Might such flexibility exist, it is nevertheless imposed by the employer according to the company’s needs. However, most of the employees have the opportunity to arrange their working schedules, this for family reasons mainly.
“Still, 65% of them declare that they can generally modify their start and/or end time for family reasons” the survey specifies. Furthermore, approximately 50% of employees aged 15 to 64 acknowledge that they can organise their working time in order to take whole days off, still for family purposes, and this without having to use their paid leave.
Some flexibility however remains
Among the 24% of employees who may freely adjust their own working time, 25% are male and 22% female. 9% of them benefit a flexible framework with a working time banking scheme, during the week or the month (flexitime).
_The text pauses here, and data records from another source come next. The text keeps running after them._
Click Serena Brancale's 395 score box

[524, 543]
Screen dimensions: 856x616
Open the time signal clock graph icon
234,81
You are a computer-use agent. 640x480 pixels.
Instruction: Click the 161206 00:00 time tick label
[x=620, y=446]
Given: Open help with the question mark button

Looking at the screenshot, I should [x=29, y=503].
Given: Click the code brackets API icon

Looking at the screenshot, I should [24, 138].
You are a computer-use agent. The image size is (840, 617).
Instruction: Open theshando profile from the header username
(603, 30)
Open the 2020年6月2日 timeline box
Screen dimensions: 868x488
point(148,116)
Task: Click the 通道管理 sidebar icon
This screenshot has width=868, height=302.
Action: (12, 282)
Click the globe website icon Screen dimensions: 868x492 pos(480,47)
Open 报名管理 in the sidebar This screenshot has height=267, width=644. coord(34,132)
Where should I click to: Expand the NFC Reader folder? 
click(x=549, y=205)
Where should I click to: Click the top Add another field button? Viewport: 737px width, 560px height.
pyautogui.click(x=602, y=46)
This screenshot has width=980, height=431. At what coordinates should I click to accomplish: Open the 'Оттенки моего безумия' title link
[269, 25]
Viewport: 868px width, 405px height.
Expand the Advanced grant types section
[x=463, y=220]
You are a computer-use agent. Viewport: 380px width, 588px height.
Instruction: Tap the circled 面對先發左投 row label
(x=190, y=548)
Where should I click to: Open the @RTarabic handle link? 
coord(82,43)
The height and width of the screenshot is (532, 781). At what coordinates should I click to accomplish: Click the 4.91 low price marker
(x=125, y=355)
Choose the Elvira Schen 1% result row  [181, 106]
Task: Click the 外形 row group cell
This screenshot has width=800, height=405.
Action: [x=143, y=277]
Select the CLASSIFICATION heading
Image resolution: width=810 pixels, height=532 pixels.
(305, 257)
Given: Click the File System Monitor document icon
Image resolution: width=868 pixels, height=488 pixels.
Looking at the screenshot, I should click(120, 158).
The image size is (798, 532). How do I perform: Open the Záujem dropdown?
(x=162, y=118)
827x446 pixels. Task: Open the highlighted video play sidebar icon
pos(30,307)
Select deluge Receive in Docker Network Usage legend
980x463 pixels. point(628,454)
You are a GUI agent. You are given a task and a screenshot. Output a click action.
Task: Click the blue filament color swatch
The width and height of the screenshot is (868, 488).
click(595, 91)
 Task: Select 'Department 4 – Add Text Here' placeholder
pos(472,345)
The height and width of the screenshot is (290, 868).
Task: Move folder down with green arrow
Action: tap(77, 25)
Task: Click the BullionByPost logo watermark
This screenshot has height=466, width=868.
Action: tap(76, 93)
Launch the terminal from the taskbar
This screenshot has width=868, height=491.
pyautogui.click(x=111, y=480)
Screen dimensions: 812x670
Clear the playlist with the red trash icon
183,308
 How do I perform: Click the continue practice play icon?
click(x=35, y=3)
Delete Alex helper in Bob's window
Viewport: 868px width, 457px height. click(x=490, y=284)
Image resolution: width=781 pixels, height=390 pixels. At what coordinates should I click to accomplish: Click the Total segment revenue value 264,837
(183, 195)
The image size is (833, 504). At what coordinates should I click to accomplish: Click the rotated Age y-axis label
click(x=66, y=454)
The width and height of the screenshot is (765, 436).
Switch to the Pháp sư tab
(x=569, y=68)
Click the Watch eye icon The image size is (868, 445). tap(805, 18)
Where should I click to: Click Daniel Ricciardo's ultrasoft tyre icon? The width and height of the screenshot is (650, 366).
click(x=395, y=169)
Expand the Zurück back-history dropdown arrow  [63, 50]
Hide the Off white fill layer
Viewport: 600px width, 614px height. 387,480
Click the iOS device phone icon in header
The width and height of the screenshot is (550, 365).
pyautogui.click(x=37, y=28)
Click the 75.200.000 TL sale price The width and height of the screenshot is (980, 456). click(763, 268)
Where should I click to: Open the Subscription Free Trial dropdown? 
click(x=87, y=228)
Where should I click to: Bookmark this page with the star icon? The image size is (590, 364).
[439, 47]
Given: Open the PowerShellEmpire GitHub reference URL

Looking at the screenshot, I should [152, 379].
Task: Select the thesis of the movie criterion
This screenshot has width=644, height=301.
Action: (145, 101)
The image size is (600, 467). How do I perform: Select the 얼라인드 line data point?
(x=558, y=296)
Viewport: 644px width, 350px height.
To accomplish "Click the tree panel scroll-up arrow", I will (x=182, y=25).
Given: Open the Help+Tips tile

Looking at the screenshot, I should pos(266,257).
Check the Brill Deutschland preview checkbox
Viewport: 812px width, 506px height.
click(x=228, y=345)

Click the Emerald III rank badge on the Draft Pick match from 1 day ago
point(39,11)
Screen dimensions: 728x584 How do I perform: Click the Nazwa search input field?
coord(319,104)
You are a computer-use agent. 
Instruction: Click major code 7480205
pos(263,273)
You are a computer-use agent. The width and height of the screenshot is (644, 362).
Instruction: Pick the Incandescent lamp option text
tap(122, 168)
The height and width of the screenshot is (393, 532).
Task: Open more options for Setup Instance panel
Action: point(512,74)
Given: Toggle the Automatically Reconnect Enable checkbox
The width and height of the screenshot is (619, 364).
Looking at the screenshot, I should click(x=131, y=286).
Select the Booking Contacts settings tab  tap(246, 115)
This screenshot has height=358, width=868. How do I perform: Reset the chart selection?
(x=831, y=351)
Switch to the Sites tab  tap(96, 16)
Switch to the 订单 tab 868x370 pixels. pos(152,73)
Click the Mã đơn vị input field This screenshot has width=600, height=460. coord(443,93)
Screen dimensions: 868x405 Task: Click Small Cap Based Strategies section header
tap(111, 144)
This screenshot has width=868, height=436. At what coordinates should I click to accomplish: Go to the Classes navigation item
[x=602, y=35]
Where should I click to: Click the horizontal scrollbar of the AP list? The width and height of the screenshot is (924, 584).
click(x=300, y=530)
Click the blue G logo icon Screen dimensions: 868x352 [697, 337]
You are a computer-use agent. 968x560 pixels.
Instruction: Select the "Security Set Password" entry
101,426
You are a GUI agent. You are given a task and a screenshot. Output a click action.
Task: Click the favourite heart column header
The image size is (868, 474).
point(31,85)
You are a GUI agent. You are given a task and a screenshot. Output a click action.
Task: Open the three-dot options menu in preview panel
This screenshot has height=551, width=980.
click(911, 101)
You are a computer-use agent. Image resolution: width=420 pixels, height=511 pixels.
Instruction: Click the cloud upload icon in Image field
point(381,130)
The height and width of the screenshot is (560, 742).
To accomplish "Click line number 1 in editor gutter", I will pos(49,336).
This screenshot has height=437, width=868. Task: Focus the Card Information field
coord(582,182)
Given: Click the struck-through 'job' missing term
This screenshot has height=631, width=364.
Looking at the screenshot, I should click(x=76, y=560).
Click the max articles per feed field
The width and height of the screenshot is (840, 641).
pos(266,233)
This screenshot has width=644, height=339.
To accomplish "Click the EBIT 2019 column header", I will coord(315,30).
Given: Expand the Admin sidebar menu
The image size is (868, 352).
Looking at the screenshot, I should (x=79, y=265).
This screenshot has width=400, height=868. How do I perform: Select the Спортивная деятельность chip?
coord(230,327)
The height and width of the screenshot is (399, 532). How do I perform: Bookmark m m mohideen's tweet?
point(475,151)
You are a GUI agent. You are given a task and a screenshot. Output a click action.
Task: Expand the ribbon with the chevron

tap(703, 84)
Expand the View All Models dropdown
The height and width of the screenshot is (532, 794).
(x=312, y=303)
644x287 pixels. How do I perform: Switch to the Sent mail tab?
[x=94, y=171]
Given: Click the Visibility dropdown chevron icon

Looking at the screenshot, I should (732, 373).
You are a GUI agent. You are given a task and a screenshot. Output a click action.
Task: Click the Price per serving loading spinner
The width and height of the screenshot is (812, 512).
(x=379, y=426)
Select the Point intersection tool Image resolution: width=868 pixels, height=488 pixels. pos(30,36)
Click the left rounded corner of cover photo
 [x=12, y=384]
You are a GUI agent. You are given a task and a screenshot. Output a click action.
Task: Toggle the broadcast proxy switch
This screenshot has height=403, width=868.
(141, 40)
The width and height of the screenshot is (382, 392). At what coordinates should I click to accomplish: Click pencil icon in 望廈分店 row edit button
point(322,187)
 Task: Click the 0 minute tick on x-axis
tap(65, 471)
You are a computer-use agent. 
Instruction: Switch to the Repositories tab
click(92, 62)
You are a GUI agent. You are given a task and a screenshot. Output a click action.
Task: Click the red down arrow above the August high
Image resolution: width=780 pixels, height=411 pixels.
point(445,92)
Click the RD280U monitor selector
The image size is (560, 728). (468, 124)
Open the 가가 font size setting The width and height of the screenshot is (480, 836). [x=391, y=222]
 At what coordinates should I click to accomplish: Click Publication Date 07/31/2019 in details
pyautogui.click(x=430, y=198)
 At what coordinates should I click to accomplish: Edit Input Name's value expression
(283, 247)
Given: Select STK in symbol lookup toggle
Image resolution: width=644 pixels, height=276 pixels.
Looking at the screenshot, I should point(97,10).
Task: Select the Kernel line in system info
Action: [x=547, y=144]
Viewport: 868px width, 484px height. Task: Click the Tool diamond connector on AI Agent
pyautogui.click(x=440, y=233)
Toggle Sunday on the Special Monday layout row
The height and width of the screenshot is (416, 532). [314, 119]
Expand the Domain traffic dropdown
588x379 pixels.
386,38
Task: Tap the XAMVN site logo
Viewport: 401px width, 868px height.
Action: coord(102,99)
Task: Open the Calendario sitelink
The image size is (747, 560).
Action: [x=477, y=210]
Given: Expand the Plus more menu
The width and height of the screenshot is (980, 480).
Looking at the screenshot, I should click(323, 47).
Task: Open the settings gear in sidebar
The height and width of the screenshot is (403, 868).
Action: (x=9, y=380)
If another nine percent must work a fixed number of hours per day, they can however determine their time of arrival and departure. 5% of employees are responsible for their own work schedule, and 1% benefit from another form of flexibility they implemented according to their own choice.
Against all odds, the personal flexibility rate is the highest within small businesses: “Very small businesses (1-10 employees) seem slightly more favourable to the flexibility (29%) than larger firms. The proportion of employees who can determine their own schedule is particularly high (8%)”, the statistical office in Luxembourg says.
A sector comparison also reveals that flexible working time is very frequent in the agriculture more particularly (34%): “However this work flexibility is largely limited to a schedule within a workday. Flexitime with a monthly capitalisation scheme of working hours seems non-existent”, Statec explains.
But in the industry, working time flexibility remains however the least common, as it is practiced by 16% of the employees only.
Home working grows
On the other hand, flexitime is the most practiced in the sector of services, particularly in the financial industry (36% of the employees) and in the real estate business (41% of employees).
“Working at home is increasing in Luxembourg”, Statec observes. In 2005, over 90% of employees said they never worked at home over the last four weeks. In 2010, they were 80% only.
It is in the intellectual and scientific professions that such work scheme is most prevalent. Without surprise, 24% of managers and executives accomplish a regular part of their tasks at home, and 18% say they do it sometimes.
Teleworking: still a complementary work
Teleworking seems far from being a common habit in Luxembourg and faces a slow development. This form of activity organisation from home or in a nomadic way is made possible by the information technology and communication (Internet, mobile phones …).
If it concerned 1.7% of workers in 2005 indeed, it has been practiced in 2010 by only 7.1% of workers. “Teleworking is usually reduced to a very limited part of their working week”, Statec notes. However, it remains as a complementary work for people who use it.
“In most cases the time spent on teleworking remains below 8 hours per week”, the study says. If it is described as “a particularly appropriate solution for young mothers to reconcile career and more active presence by their children”, the document recalls, the reality remains however different by now.
In 2005, more women than men chose teleworking. In 2010, 8.3% of men and 5.7% of women now practice it. It is much more commonly chosen by people without children, as well as by persons over 40 years, who are highly educated or employed in a senior executive or intellectual professions and science.
Therefore, according to the authors of the survey, “the teleworking choice seems less influenced by family circumstances than by the characteristics of the occupation itself.” A sector analysis confirms this observation: it is slightly practiced in the industry (5% of the employees), while being more common in the information and communication sector (17%), in specialised, scientific and technical activities (12%) as well as in education (13%). Hence, whatever the figures, teleworking still remains, it seems, far from being a common custom.